NASA's policy is to move the space station out of the way if it judges the likelihood of collision to be at least 1 in 100,000. So a flight director in Houston consulted Russia's space agency, notified astronauts onboard, and a decision was made to have the Russian-made Progress 89 spacecraft fire its thrusters for about three-and-a-half minutes.
Space Force sent about 700 "conjunction notifications" last month, according to U.S. Space Force public affairs director Erin Leon, or roughly 23 a day. Five years ago, when there were fewer objects in orbit, it was sending only about six a day.
The agency is tracking about 47,200 objects in orbit representing a 14 percent increase since the end of 2021, and twice the amount in 2016. There have been 11 more "debris-causing events" this year as of mid-December, Leon said.
Satellite operators rely on this information to determine whether they need to maneuver out of the way. SpaceX has said its Starlink satellites have thrusters that can automatically maneuver away from danger.
While many satellite operators provide the government with advance information on where, when and how many satellites will go into orbit, China and Russia typically do not share details of their satellite launches with the U.S. government, according to Sorge and other people familiar with the Space Force's notification system.

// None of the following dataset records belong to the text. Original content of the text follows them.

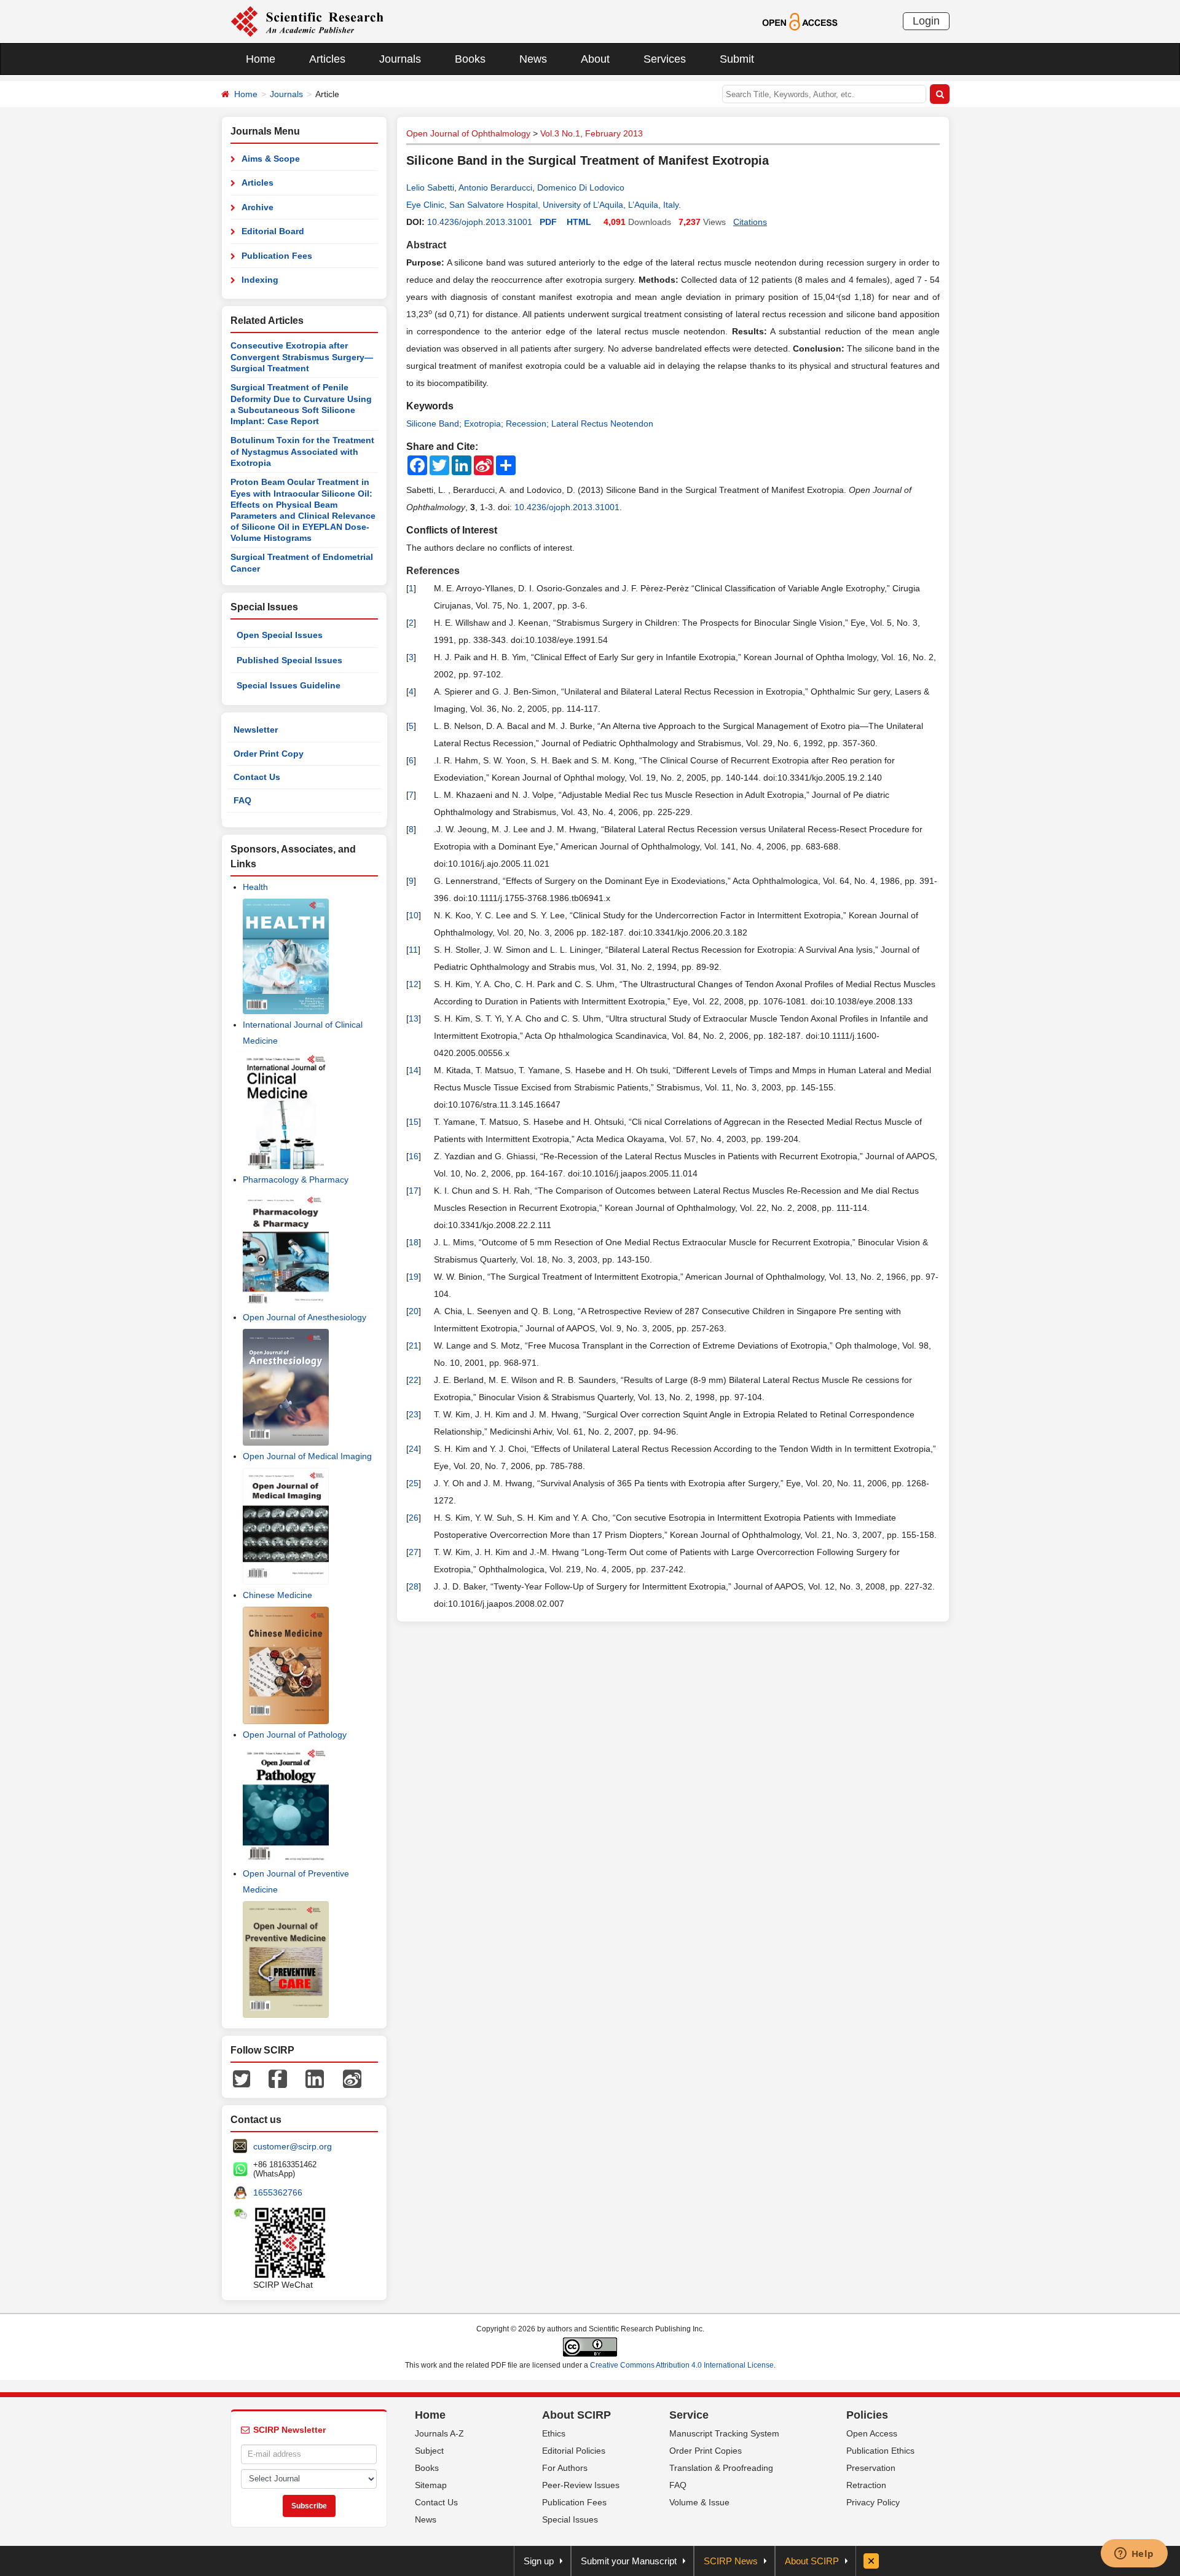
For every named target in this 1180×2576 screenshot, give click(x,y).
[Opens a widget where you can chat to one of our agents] (1134, 2554)
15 (414, 1122)
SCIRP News (731, 2561)
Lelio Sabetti (430, 187)
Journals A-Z (439, 2433)
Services (664, 59)
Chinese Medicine (277, 1595)
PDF (548, 222)
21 (414, 1345)
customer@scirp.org (292, 2146)
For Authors (565, 2468)
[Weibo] (352, 2078)
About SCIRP (576, 2415)
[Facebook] (278, 2078)
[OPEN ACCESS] (799, 21)
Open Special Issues (280, 635)
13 (414, 1018)
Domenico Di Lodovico (580, 187)
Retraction (866, 2485)
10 (414, 915)
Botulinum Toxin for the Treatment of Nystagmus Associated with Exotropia (302, 451)
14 (414, 1070)
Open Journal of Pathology (295, 1734)
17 (414, 1190)
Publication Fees (277, 256)
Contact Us (257, 777)
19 (414, 1277)
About (595, 59)
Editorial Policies (573, 2451)
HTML (579, 222)
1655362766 (277, 2192)
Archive (257, 207)
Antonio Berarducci (495, 187)
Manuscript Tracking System (724, 2433)
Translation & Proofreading (721, 2468)
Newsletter (256, 730)
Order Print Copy (269, 753)
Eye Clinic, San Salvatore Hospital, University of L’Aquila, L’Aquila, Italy (542, 205)
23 (414, 1414)
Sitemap (431, 2485)
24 (414, 1449)
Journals (400, 59)
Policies (867, 2415)
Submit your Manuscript (629, 2561)
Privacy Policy (873, 2502)
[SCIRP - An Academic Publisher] (307, 21)
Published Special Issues (289, 660)
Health (255, 887)
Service (689, 2415)
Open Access (871, 2433)
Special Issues (570, 2519)
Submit (737, 59)
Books (470, 59)
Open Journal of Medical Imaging (307, 1456)
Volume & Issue (699, 2502)
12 (414, 984)
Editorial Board (273, 231)
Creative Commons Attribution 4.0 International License (682, 2365)
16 (414, 1156)
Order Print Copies (705, 2451)
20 (414, 1311)
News (533, 59)
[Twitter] (241, 2078)
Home (260, 59)
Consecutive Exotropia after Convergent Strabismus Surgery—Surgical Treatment (301, 357)
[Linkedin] (314, 2078)
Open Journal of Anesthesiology (304, 1317)
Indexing (260, 280)
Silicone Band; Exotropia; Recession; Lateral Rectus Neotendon (529, 423)
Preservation (870, 2468)
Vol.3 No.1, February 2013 (591, 133)
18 (414, 1242)
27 (414, 1552)
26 (414, 1517)
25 (414, 1483)
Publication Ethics (880, 2451)
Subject (429, 2451)
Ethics (553, 2433)
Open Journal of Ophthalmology (468, 133)
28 (414, 1586)
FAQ (242, 800)
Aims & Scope (271, 158)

That reticence can cause problems, SpaceX President Gwynne Shotwell said in a discussion last week at the Center for Strategic and International Studies. "If you don't know where things are getting dropped off, then you don't know how to predict whether there is a collision or not, and whether you need to move out of the way," she said
A wake-up call
Analysts describe the 2007 Fengyun explosion as a watershed event that spurred competing nations to demonstrate space weapons of their own.
It was followed the next year by the U.S. military's "Operation Burnt Frost," in which a warship in the Pacific Ocean fired a missile that destroyed a defunct U.S. spy satellite that was close to falling into the atmosphere. The Indian government conducted its own test, dubbed "Mission Shakti," in 2019, and Russia's military destroyed a satellite of its own in late 2021. All those events occurred at much lower altitudes, leaving less debris.
China's Fengyun test "really was a wake-up call for the U.S. in terms of China's growing ability to contest the U.S. space advantage," said Kari Bingen, a former U.S. undersecretary of defense.
Since then, the United States and allied nations have committed to not conducting such tests in the future, but China and Russia have made no such promise, Bingen said. China, she added, largely views space debris as a U.S. problem.
Liu Pengyu, a spokesperson for the Chinese Embassy in Washington, said China attaches great importance to space debris mitigation and actively fulfills relevant international obligations. This includes regulating its own space activities and requiring satellites and launch vehicles take measures to mitigate possible debris, Pengyu said in an email.
"China has always carried out activities in the peaceful use of outer space in accordance with international law and international practice," Pengyu said.
One worst case scenario is the "Kessler syndrome," in which a particularly bad explosion in low Earth orbit could create a chain reaction, with debris multiplying with each subsequent collision. While that wouldn't pose a direct threat to life, said Sorge, the Aerospace Corporation analyst, it would threaten the satellite formations that underpin U.S. national security and the internet-based activities of businesses and individuals.
China's 2007 weapons test caused problems for space that persist "more than a decade after it even happened," Sorge said, making it "a really graphic example of what not to do, and why not to do it."